I have a blog post in mind for my recent trip to Chicago this past weekend but for the moment, here’s a poem I wrote on the subway the other night:
‘I will always be awkward,
I will always be clumsy,
I will always be messy,
I will always be unpolished,
No matter how hard I try….
Awkward is how I stay.
I will always trip, fall, bruise and scar.
I will always look like I have greasy hair and oily skin, never looking clean.
I am clean but the nerves and anxiety make that hard to look well put together.
I fear people judge me, look at my unevenly shaved legs, chipped nails, ungroomed eyebrows, tired eyes and plain face and think I am disgusting.

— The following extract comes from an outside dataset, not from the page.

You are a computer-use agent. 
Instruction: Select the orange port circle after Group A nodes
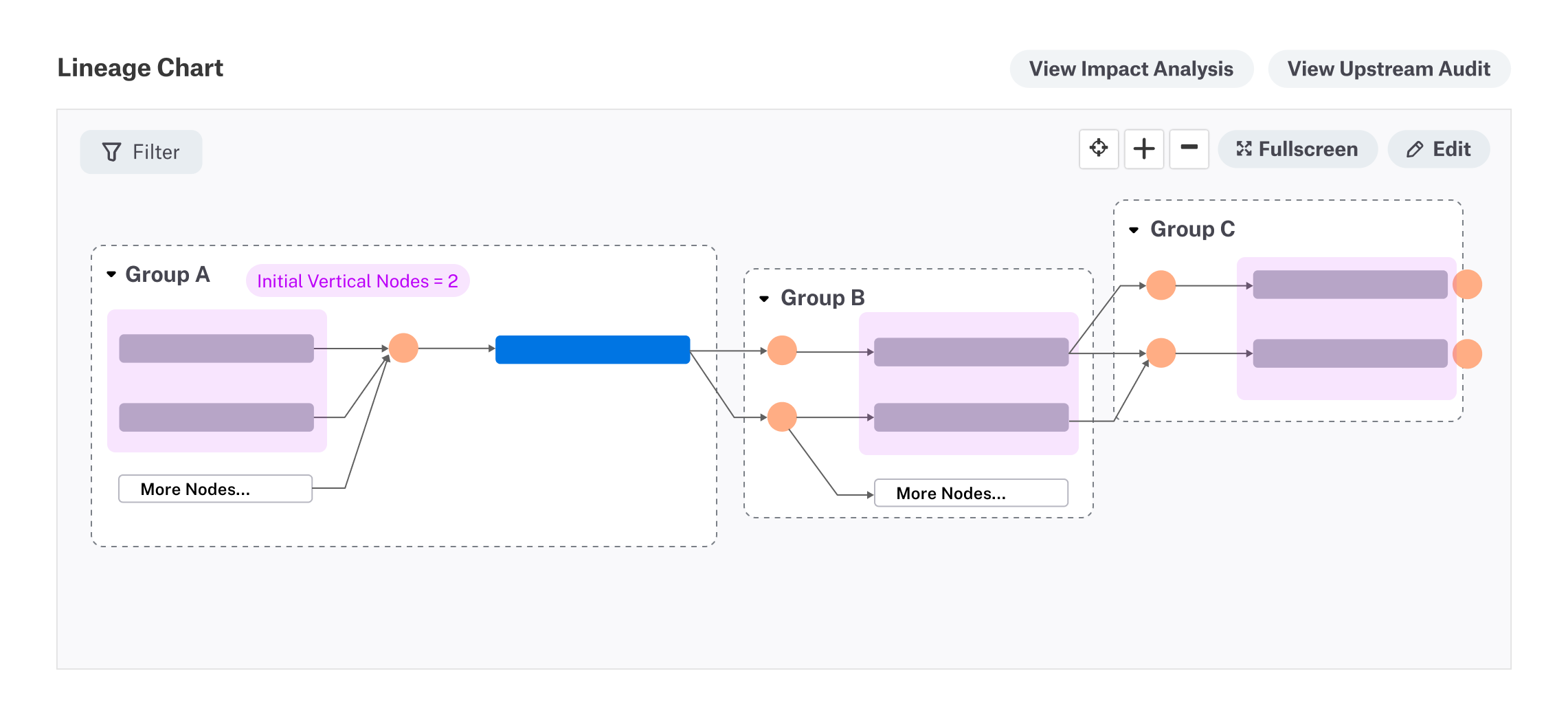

They are probably think I have no self-respect but I actually do. I try very hard to be presentable.
I can never get it right.
Always wanting to just be normal but never getting there. Always messy hair and a read face. Red with ache, red with sweat and red with exhaustion. Looking like I crawled out of a cave and maybe I did however my body hurts and aches from the simplest things.
I have made my routine simple by being restricted to be simple. I have no choice sometimes.
My hair will always be messy,
My clothes will always be grumpy and stained,
My bag will always be attached to my back and bumping into things.
My bag full to the brim with homework, journals, ideas and unfinished thoughts.